Arrivo all’ultima domanda allargando l’orizzonte. Le fiere, e nel nostro caso Artissima, è stato un luogo proficuo per la ricerca della sua collezione?

«Chiaramente! Artissima è una tra le fiere italiane più importanti per quanto riguarda l’arte italiana,  penso sia propositrice di novità e non ha una base soltanto italiana ma internazionale, anzi è la fiera, indubbiamente, più internazionale nel panorama dell’arte italiana. Le fiere sono luogo di scambi, la prima fiera a cui sono andato, accompagnato da Franco Collica, è stata Bologna. E’ stata molto proficua per i miei primi acquisti sul figurativo e lo storico. Con il tempo, la mia collezione e il mio gusto sono variati. Subentrando la figura di Gianluca Collica, la mia visione e la mia attenzione si è spostata verso il contemporaneo, non solo nazionale ma anche internazionale. In questo caso mi ha aiutato moltissimo anche la Fiera di Basilea. Ma, ribadisco, Artissima era, ed è ancora, a mio avviso, la fiera più importante per l’arte contemporanea che c’è in Italia. Artissima, tra scoperte e acquisizioni di tante opere, tramite i collezionisti, ritengo che innegabilmente abbia avuto un ruolo molto importante nel mio percorso di collezionista, tanto da diventare un appuntamento ormai annuale, infatti mi vedrà partecipare anche all’edizione di quest’anno». 

Anna Tusa, Ritratto di Paolo Brodbeck, 2024

La mostra di Paolo Brodbeck nasce e inaugura in contemporanea alla presentazione ufficiale della trentunesima edizione della fiera d’arte Artissima che ha luogo a Torino. Per l’edizione di quest’anno, per la terza volta diretta da Luigi Fassi, il titolo scelto è “The Era of Daydreaming”. Qui mi affido al pensiero del direttore Luigi Fassi: «Vi è una scoperta del valore inestimabile del pensiero spontaneo e del daydreaming, ovvero del sognare ad occhi aperti. Come apprendiamo dalla presentazione della fiera, si tratta di una riscoperta del ruolo di questo territorio incontaminato della mente che vede cooperare tra loro i ricercatori che con le loro scoperte, rivelano un potere inaspettato da associare a questa azione inconsapevole: la capacità innata di immaginare costantemente nuovi scenari relazionali, trovare soluzioni originali e dando forma a progetti ambiziosi. Sognare ad occhi aperti ha un potenziale creativo immenso, ed è quello di cui si servono principalmente gli artisti per infrangere le barriere di ciò che è noto e prevedibile e tracciare nuovi sentieri nell’esplorazione del nostro tempo. Artissima invita così ad ascoltare i propri sogni ad occhi aperti, chiamando a raccolta una comunità di daydreamers, quella degli artisti e di chi accompagna il loro lavoro, per intraprendere un viaggio emozionante alla scoperta del potenziale illimitato della mente umana». 

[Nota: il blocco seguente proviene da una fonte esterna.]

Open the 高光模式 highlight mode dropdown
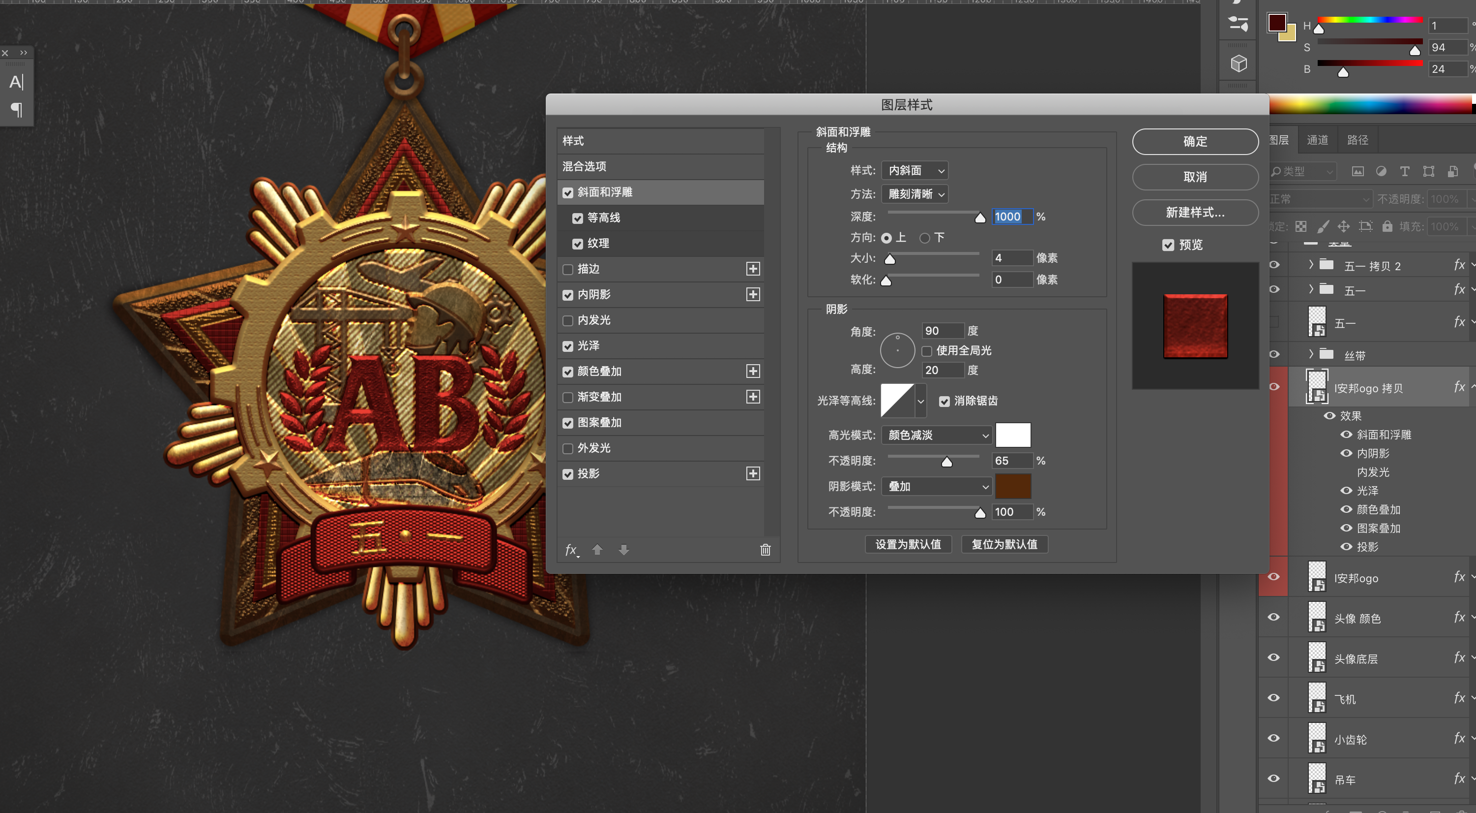This screenshot has height=813, width=1476. point(936,435)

Anna Tusa, Ritratto di Paolo Brodbeck,Urs Luthi, Tell me who stole your smile,1973

Questa conclusione calza a pennello con quella che vorrei dare a questo articolo. Un articolo che parla, non a caso, di un uomo e di un collezionista che “sognando ad occhi aperti” ha alimentato e vissuto dei sogni, delle speranze e delle realtà che nutrono il mondo dell’arte. Ed è cosi allora che dovremmo vivere questo mondo, a occhi chiusi ma con i piedi per terra. Non è “l’accumulo” di opere d’arte che fa di un uomo un collezionista, ma, il pescatore di perle, così come l’ha definito Hannah Arendt, ha un ruolo ben diverso che è quello di porsi come ordinatore del caos o della bellezza. Di fronte all’omologazione dei prodotti, il collezionista deve farsi interprete del gusto, se un tempo i collezionisti si radunavano tra pochi adepti, oggi hanno preso il loro ruolo moto seriamente, sentono il loro obbligo morale di prendersi la responsabilità anche della condivisione col pubblico e non solo, sono promotori di ricerca e di bellezza. 

E questo ruolo il signor Brodbeck in trent’anni l’ha interpretato al meglio.